The null hypothesis has been rejected therefore, it can be assumed that organic foods have a higher likelihood of probability.

significance = 0.01

H0 - Orders that are picked first have no relationship to reorder status

Ha - Orders that are picked first have a relationship with reorder status

In [None]:
# Frequentist type hypothesis test
first_picks = full.loc[full['add_to_cart_order'] == 1]
reordered_first_picks = first_picks.loc[first_picks['reordered'] == 1]
not_reordered_first_picks = first_picks.loc[first_picks['reordered'] == 0]

In [None]:
def hypothesis_test(df1, df2):
    """Tests the hypotheses with product name only"""
    mean1 = df1.product_name.value_counts().mean() 
    mean2 = df2.product_name.value_counts().mean()
    # calculate the mean 
    var1 = df1.product_name.value_counts().var()
    var2 = df2.product_name.value_counts().var()
    # calculate the variance
    length1 = df1.product_name.value_counts().shape[0]
    length2 = df2.product_name.value_counts().shape[0]
    # obtain length of value_counts
    var_pop_est = (((length1 - 1) * var1) + ((length2 - 1) * var2)) / length1 + length2 -2
    # variance population estimate (pooled)
    SE_diff = np.sqrt(var_pop_est) * (np.sqrt((1 / length1) + 1 / length2))
    # standard error for difference
    mean_diff = mean1 - mean2
    # calculate difference of means
    lower_interval = mean_diff - 2.576 * SE_diff
    upper_interval = mean_diff + 2.576 * SE_diff
  
    return lower_interval, upper_interval, (mean_diff)

In [None]:
# keep in variable to access values later
hypothesis_test(reordered_first_picks, not_reordered_first_picks)
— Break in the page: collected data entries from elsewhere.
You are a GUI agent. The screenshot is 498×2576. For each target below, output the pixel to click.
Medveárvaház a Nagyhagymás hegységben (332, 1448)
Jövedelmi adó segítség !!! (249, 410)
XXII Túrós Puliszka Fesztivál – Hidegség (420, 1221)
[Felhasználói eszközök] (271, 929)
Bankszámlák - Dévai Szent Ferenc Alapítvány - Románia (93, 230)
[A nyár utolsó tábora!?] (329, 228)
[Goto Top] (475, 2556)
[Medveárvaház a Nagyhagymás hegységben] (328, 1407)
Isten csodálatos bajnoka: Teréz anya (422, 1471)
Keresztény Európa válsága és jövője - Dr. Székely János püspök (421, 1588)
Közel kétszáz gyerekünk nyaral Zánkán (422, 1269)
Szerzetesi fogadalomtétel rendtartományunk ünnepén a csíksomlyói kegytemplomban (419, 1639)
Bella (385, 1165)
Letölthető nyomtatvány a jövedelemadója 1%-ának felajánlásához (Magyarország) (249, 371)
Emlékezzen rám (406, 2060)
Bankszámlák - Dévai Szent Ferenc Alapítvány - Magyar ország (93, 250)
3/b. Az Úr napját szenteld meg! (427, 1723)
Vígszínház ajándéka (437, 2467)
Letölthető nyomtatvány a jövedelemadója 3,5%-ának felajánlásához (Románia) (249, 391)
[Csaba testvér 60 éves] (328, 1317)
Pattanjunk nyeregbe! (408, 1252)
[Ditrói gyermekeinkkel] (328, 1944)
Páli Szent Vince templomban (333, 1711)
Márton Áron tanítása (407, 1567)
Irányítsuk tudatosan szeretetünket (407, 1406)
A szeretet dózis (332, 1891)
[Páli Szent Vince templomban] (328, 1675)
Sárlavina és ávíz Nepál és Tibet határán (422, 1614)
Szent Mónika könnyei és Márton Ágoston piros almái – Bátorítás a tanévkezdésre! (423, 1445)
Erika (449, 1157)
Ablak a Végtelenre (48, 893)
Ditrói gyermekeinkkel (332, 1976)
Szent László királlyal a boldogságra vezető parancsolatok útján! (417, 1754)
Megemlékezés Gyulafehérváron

The confidence interval does not contain zero within and therefore the null hypothesis is rejected.

significance = 0.01

H0 - Any order picked will have no relationship to reorder status

Ha - Any order picked will have a relationship to reorder status

In [None]:
reordered = full.loc[full['reordered'] == 1]
not_reordered = full.loc[full['reordered'] == 0]

In [None]:
hypothesis_test(reordered, not_reordered)

In [None]:
# parameters 
top_30_purchases = full.product_name.value_counts().head(30)
top_30_reorders = reordered_amt.head(30)

In [None]:
# generate samples
purchase_samples1 = np.random.dirichlet(top_30_purchases)
reorder_samples1 = np.random.dirichlet(top_30_reorders)

In [None]:
# covert to pandas series
purchase_samples1 = pd.Series(purchase_samples1)
reorder_samples1 = pd.Series(reorder_samples1)

In [None]:
pd.DataFrame(
    {
        'Purchase': purchase_samples1,
        'Reorder': reorder_samples1,

    }
).plot(
    kind='kde',
    title='Beta Distribution',

)

In [None]:
# generate samples
purchase_samples2 = np.random.multinomial(30, purchase_samples1)
reorder_samples2 = np.random.multinomial(30, reorder_samples1)

In [None]:
# covert to pandas series
purchase_samples2 = pd.Series(purchase_samples2)
reorder_samples2 = pd.Series(reorder_samples2)

In [None]:
purchase_freq = purchase_samples2.value_counts()
reorder_freq = reorder_samples2.value_counts()

In [None]:
pd.DataFrame(
    {
        'Purchase': purchase_samples2,
        'Reorder': reorder_samples2,

    }
).plot(
    kind='kde',
    title='Multinomial Distribution',

)

In [None]:
# conjugate distributions for posterior
purchase = purchase_samples1 * purchase_samples2
reorder = reorder_samples1 * reorder_samples2

In [None]:
pd.DataFrame(
    {
        'Posterior Purchased Most': purchase,
        'Posterior Reordered Most': reorder,
    }
).plot(
    kind='kde',
    title='Most Reordered Items vs Most Purchased Items ',
   
)
plt.axvline(0, linestyle = '--', color = 'black')

In [None]:
'Confidence level for the most reordered items differing from most purchased items ' + str (100 * ((purchase - reorder) > 0).mean().round(2)) + '%' 


The null hypothesis has failed to have been rejected suggesting that there is no difference in the most purchased items and most reordered items likelihood.